Red 7

4 Apr

Red 7

March 23, 2012

We were woken up by sounds of windy weather whistling through our open YHA hostel window. Originally we’d planned to visit Phillips Island and/or go surfing but it didn’t seem as though Mother Nature was willing to cooperate so we decided we’d head straight for Melbourne instead. Well not straight to Melbourne – we had to see a man about a tire first.

We started by stopping off at the local shop recommended to us by the man working the reception desk at our hostel. The mechanic there told us that Jamie’s back tires were a different size than the ones he had on the front and that the rear tires were a rare size. He advised us that it would be best to replace both back tires in the size that matched the size of the front tires, especially since the back tires were nearly bald anyways.

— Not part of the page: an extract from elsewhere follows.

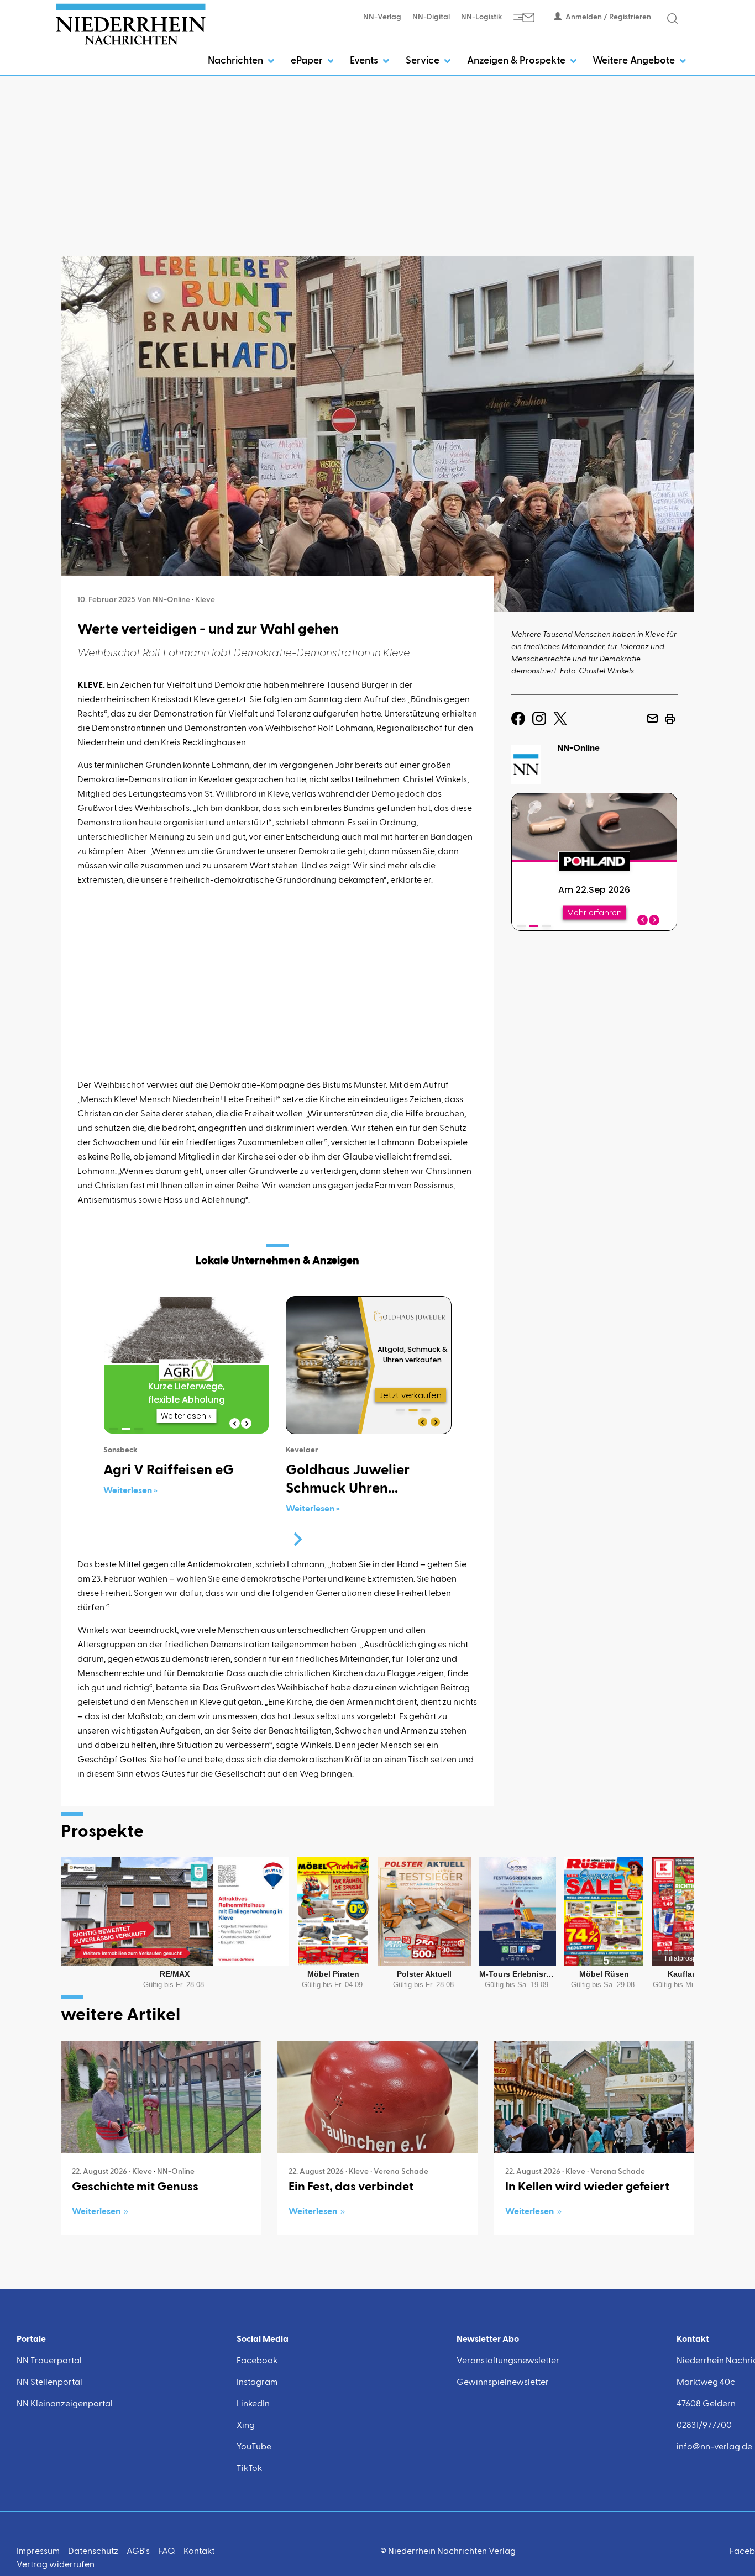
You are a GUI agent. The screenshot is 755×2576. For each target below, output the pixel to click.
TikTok (249, 2468)
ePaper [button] (308, 61)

The quote we received there was $115 per tire and he left us to decide how we wanted to proceed. We decided to call around to a few other shops nearby and get a few more quotes before making our decision. We spoke with a nice man named Gary who worked out of a shop just up the street. He said he had a range of brand new tires and his prices were fair but more than anything we got a really good vibe from him. Choosing a mechanic is a lot like choosing a doctor, it has to be a fit, even if they are just tires.

We drove up to Gary’s shop where we discovered that his was in the middle of working on a car that he already had raised up. He dropped what he was doing to show us the tires he had available in the size we needed and answered all of our questions. We selected 2 middle-of-the-line tires to replace the existing ones on the back of Jamie’s car, paid the man, and hit the road.

Of course once we began to drive the sky cleared to a bright blue with about only half of the wind power it had shown us earlier that morning so we stopped at a lookout point on our way out of Lakes Entrance to get some photos of the beach and ocean along the edge of town. Not 5 minutes after we’d gotten back on the road the wind picked up, the skies darkened and the rain came pouring down. Before long it was once again blue, sunny skies. Most of our drive was like this – we even saw a double rainbow – and J.J. drove through it all like a champ.

We arrived in Melbourne to check into Urban Central, our hostel for the next 4 days, after the sun had set. We decided we’d drop off our things in our room, make up our beds, change quickly and set out in search of a place to have dinner. Melbourne is known for its food and music scene so after a long and hairy drive J.J. was especially pumped for a good meal. Living on the road makes it challenging at times to eat healthy and so my only request was that he choose a spot with a lighter option, like salad or sushi.

We began walking towards Bourke Street in city centre as we’d received a few recommendations along there from the people working the front desk at our hostel. The first place we looked at was Pellegrini’s which is a Melbourne institution. The décor hasn’t changed since its conception in the 1950’s and it’s not licensed. The only thing on the menu is pasta and it’s a limited menu in terms of what they have posted on the chalkboard (the chalkboard is the only menu they have) but they said to ask them about any pasta we were feeling and said they could probably make it. Unfortunately there wasn’t any salad on the menu, aside from a side green salad, so we decided to keep looking.

We found pub grub, several Italian restaurants and a sushi burger place that was unfortunately closed (a sushi burger is basically Japanese food placed between 2 bun-shaped pieced of sticky rice). We decided to head to China Town in hopes of finding Japanese – long shot but worth a try!

Lucky us, China Town was lined with sushi restaurants and we chose to sit down at Meiji. The restaurant was small and once we sat down every table in the place was taken. We thought this must be a good sign and we were right. The service was cheerful and the food was delicious. J.J. ordered the first 5-filler sushi roll that our waitress had ever seen while I had the 1-filler rolls (cucumber and avocado – no, fish hasn’t grown on me yet).

About halfway through our meal I looked up to see a table of Asian 20-something guys all staring open-mouthed yet smiling at something behind my head. Just then J.J. burst out laughing and he seemed to also be looking over my head. Upon turning around I noticed for the first time that the restaurant was playing a subtitled movie and a 2-minute graphic lesbian love scene had begun. (I know it was about 2 minutes because that’s when the table of Asian gentlemen resumed eating.)

By the time we’d finished dinner it was about midnight and we decided to walk back to our hostel instead of taking the tram or a cab. When we were close, we passed by the doors to the Crown Casino and decided to take a gamble. Each of us decided we were willing to risk $5 and I got to pick the game. I chose roulette (mainly because by choosing a colour I had a 50/50 chance). J.J. put down his first and only bet of the evening, red 7 and against the odds he won! We cashed out immediately, happy that in a matter of seconds we’d paid for Jamie’s new tires.

Back at the hostel and with new energy after our win, we decided to play a game of pool before heading off to bed. While I lost, I gave J.J. a serious run for his money and legitimately raised some concern in him that I might actually beat him. Now it was time for bed.

I have a good feeling about you, Melbourne.